Brewing requires malted grains, not just regular grains from the feedstore. I've heard of some feedstores being able to order malted barley from their suppliers, but very few if any carry it. Unless you're willing to buy more than 2000 lbs at a time, the cheapest you're going to find malted barley is about $30/ 50lb bag. Unless you live close enough to a malt distributor to be able to pick it up, the shipping costs can be a real killer. Some homebrewing clubs have enough members that they get low rates and cheap freight by buying full pallets of malt.
If you drink mass produced lagers, brewing your own beer won't save you any money. If you drink craft beers at $6-$10 per sixpack, or $3-$10 per 22oz bomber, then brewing could save you a little money. I buy my grains and hops in bulk, and re-pitch my yeast 7-8 times. Most of the beers I brew are higher gravity and highly hopped, so even buying in bulk it costs about $0.75 -$0.95 per 12 oz beer. The rare times I brew more standard beers, it runs about $0.55 per bottle. I really think that's close to as cheap as it gets for brewing at home. It also took me a long time and many batches before I found suppliers and developed a system that allows me to be this cost effective.
If cost is your main concern, the mass produced swill at your local liquor store is cheaper and much less work. The amazing beers and great fun to be had brewing at home are worth the cost and effort for me, but probably not for someone just looking to save some money.
and extands the life
One of my beers ferments for 1 week only and is bottled. It has a LOT of flavor and extending the life is no big deal around my house.
I do have other beers that will use a primary, secondary and a tertiary fermentation and will be in fermentors for up to 5 weeks and then many months aging.
HAPPY BREWWING EVERYBODY ITS FUN
I could probably just make one big batch until the "add hops" step.
Maybe it would be awful, maybe it would be really good. Who knows until you try!
A fermented beverage using all or mostly rice with no hops would be rice wine or Sake.
But if you're definition of beer is the Reinheitsgebot, then I suppose you're right.
Redbridge is amaranth and hops. Its gluten free because amaranth and hops don't have gluten, it's the wheat or barley that contain the gluten. I'd like to try fermenting a Sake like substance weather it's beer or not. Just because.

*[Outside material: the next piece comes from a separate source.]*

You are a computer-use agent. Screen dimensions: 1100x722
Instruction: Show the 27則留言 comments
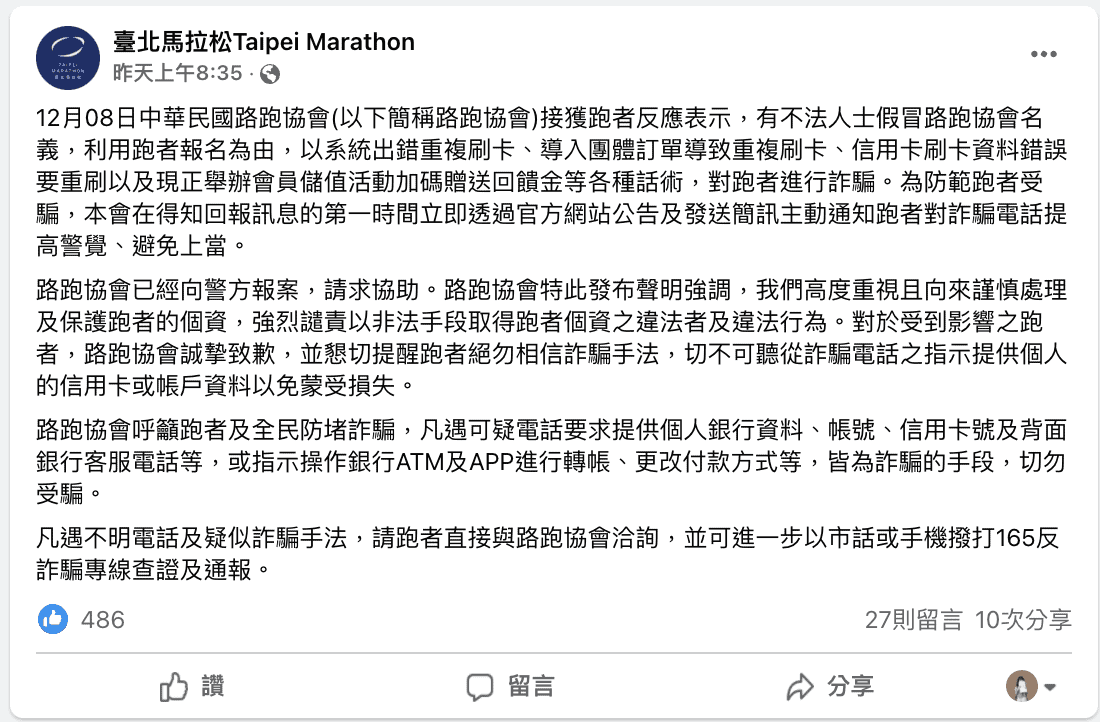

And, of course, wine is made with fruit.
I did this once for a school project, I got 99%
The author was talking about wit beer, not geuze. Something like "Hoegaarden Wit", where they add coriander and bitter orange peels.

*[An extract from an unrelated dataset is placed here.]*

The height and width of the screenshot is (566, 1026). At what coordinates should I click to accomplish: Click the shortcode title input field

It is fermented with yeast in large amounts and later a lactobacter culture is added. This gives it the refreshing sourness. "Berliner Weisse" is fermented the same way.
Geuze is a blend of lambic beers in different states of maturation.
And you are right, the lambics are fermented with natural airborne yeast / bacteria in the Senne valley near Brussels. (I wouldn't try this at home, except i'd live there.)
I have brewed some 400 batches (50l / 15gal) in the last 10 years. All made with yeast, like the author suggests. (We are using dry yeasts for some beers with very good results, but the selection is much smaller.)
Thank you for your hard work showing people that appreciate your work how to brew beer. I have been considering it for my husband.
Take care and again, thank you!
Just an FYI, it's illegal to copy it over, even though you gave credit.